▼

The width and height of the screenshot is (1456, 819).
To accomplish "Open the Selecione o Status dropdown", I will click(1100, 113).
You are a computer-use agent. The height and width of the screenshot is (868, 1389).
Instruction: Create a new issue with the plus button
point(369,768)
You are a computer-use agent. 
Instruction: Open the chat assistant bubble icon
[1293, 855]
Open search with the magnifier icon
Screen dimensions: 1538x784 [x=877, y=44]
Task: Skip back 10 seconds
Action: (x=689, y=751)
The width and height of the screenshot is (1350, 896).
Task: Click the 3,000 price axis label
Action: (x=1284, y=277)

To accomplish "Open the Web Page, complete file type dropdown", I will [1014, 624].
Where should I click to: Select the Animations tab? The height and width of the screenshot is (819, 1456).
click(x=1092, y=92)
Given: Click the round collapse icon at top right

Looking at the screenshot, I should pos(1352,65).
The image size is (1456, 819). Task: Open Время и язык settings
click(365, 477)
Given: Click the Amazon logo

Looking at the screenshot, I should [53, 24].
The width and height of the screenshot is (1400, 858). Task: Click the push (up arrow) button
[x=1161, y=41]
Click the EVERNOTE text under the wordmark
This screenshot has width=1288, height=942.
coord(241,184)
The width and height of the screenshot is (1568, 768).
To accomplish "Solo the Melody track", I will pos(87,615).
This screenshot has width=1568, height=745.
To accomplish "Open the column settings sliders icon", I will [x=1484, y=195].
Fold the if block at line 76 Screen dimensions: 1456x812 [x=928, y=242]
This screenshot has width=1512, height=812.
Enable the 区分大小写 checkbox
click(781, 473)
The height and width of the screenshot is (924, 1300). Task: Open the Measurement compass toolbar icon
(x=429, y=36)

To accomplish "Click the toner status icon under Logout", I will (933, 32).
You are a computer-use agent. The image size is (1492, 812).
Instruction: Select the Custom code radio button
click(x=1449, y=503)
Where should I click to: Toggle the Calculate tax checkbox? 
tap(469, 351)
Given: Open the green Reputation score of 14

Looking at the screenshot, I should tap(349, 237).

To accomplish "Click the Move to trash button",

▲

Please reproduce the entire listing. Keep it identical.

The width and height of the screenshot is (1456, 819).
To accomplish "Open the Selecione o Status dropdown", I will click(1100, 113).
You are a computer-use agent. The height and width of the screenshot is (868, 1389).
Instruction: Create a new issue with the plus button
point(369,768)
You are a computer-use agent. 
Instruction: Open the chat assistant bubble icon
[1293, 855]
Open search with the magnifier icon
Screen dimensions: 1538x784 [x=877, y=44]
Task: Skip back 10 seconds
Action: (x=689, y=751)
The width and height of the screenshot is (1350, 896).
Task: Click the 3,000 price axis label
Action: (x=1284, y=277)

To accomplish "Open the Web Page, complete file type dropdown", I will [1014, 624].
Where should I click to: Select the Animations tab? The height and width of the screenshot is (819, 1456).
click(x=1092, y=92)
Given: Click the round collapse icon at top right

Looking at the screenshot, I should pos(1352,65).
The image size is (1456, 819). Task: Open Время и язык settings
click(365, 477)
Given: Click the Amazon logo

Looking at the screenshot, I should [53, 24].
The width and height of the screenshot is (1400, 858). Task: Click the push (up arrow) button
[x=1161, y=41]
Click the EVERNOTE text under the wordmark
This screenshot has width=1288, height=942.
coord(241,184)
The width and height of the screenshot is (1568, 768).
To accomplish "Solo the Melody track", I will pos(87,615).
This screenshot has width=1568, height=745.
To accomplish "Open the column settings sliders icon", I will [x=1484, y=195].
Fold the if block at line 76 Screen dimensions: 1456x812 [x=928, y=242]
This screenshot has width=1512, height=812.
Enable the 区分大小写 checkbox
click(781, 473)
The height and width of the screenshot is (924, 1300). Task: Open the Measurement compass toolbar icon
(x=429, y=36)

To accomplish "Click the toner status icon under Logout", I will (933, 32).
You are a computer-use agent. The image size is (1492, 812).
Instruction: Select the Custom code radio button
click(x=1449, y=503)
Where should I click to: Toggle the Calculate tax checkbox? 
tap(469, 351)
Given: Open the green Reputation score of 14

Looking at the screenshot, I should tap(349, 237).

To accomplish "Click the Move to trash button",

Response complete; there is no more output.